Artemisia Gentileschi est certainement l’artiste féminine la plus connue de l’époque baroque, et elle a donné une vision tout à fait féminine du corps, comme en témoigne la Vénus endormie.
Les formes de la Vénus sont sinueuses et elle ne porte rien d’autre qu’un fin tissu de lin transparent. Son corps devient une métaphore de l’oisiveté de la vie et du moment précis dans le temps. Alors qu’elle s’endort sur un somptueux coussin rouge et or, Cupidon l’évente avec des plumes de paon richement colorées et admire son corps sans défaut.
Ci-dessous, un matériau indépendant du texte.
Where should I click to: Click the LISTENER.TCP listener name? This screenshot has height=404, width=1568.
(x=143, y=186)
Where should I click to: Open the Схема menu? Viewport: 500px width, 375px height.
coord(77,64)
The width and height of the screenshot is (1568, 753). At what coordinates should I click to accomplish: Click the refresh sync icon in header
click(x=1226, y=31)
Sa beauté réside dans son attitude corporelle, et ses courbes divines emplissent l’air de l’œuvre d’art d’un parfum et d’une présence féminins. Le corps dépeint par Gentileschi est un corps que les spectateurs aiment regarder : aussi agréable qu’ostentatoire, mais parfait.
En avançant rapidement dans la modernité, Les Demoiselles d’Avignon de Pablo Picasso évoquent le malaise autant qu’elles attirent le regard. Fortement influencé par des exemples antérieurs d’art africain laissant penser à une augmentation mammaire avant l’heure, Picasso a complètement décomposé et réassemblé le corps humain, et les Demoiselles en sont l’un des résultats. Après de multiples esquisses et dessins préparatoires, l’idée du corps qu’elles présentent est avant-gardiste pour l’époque et imprévue. Picasso se concentre sur la géométrie des corps, les transformant en constructions complexes et simples à la fois. Les courbes gracieuses de Gentileschi sont devenues nettes et déchiquetées, car l’artiste ne recherche plus les silhouettes et la perfection, ni les palettes de couleurs audacieuses et contrastées comme celles de Pontormo.
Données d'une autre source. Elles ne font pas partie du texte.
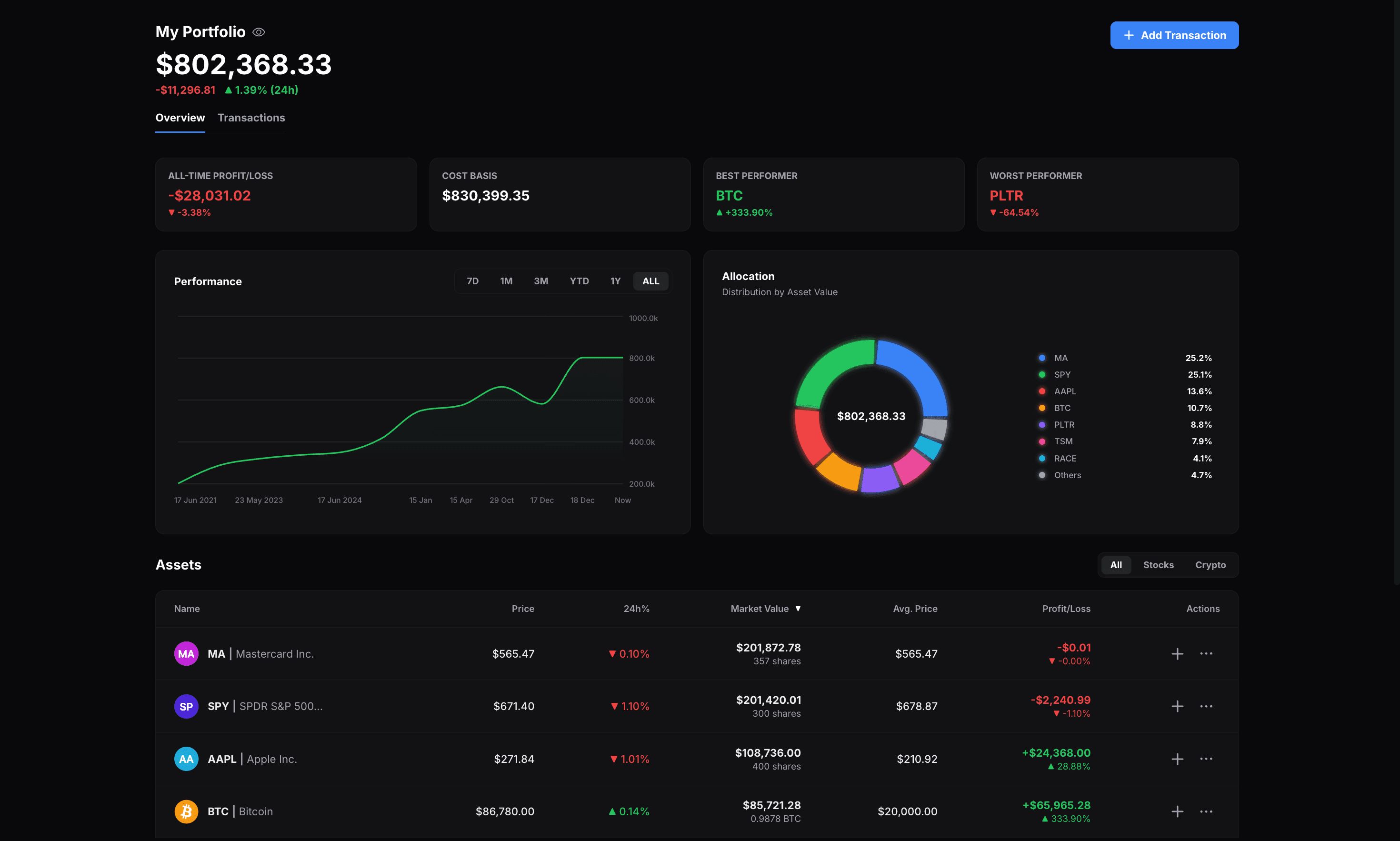This screenshot has height=841, width=1400.
Task: Open the three-dot actions menu for SPY
Action: coord(1207,706)
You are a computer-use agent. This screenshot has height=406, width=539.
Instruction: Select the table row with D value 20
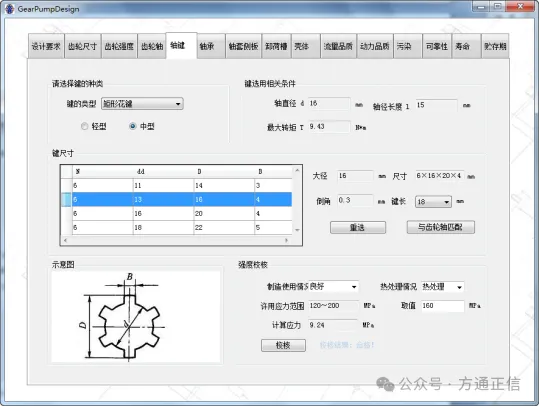182,213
Plus récemment, en raison de la démocratisation croissante de la consommation d’images et de l’évolution des idéaux de beauté féminine et du corps, les femmes elles-mêmes ont commencé à définir leurs propres idéaux auxquels elles aspirent. L’artiste contemporaine Tracey Emin a poussé encore plus loin l’abstraction du corps humain. Les contours et les courbes se rencontrent et se fondent les uns dans les autres pour former un corps aux contours lissés. Dans le cas d’Emin, le corps représenté est sa propre silhouette. Elle s’engage avec son corps en l’utilisant comme une expression organique de sa propre réalité vitale dans sa création artistique, parfois de manière implicite, parfois de manière explicite.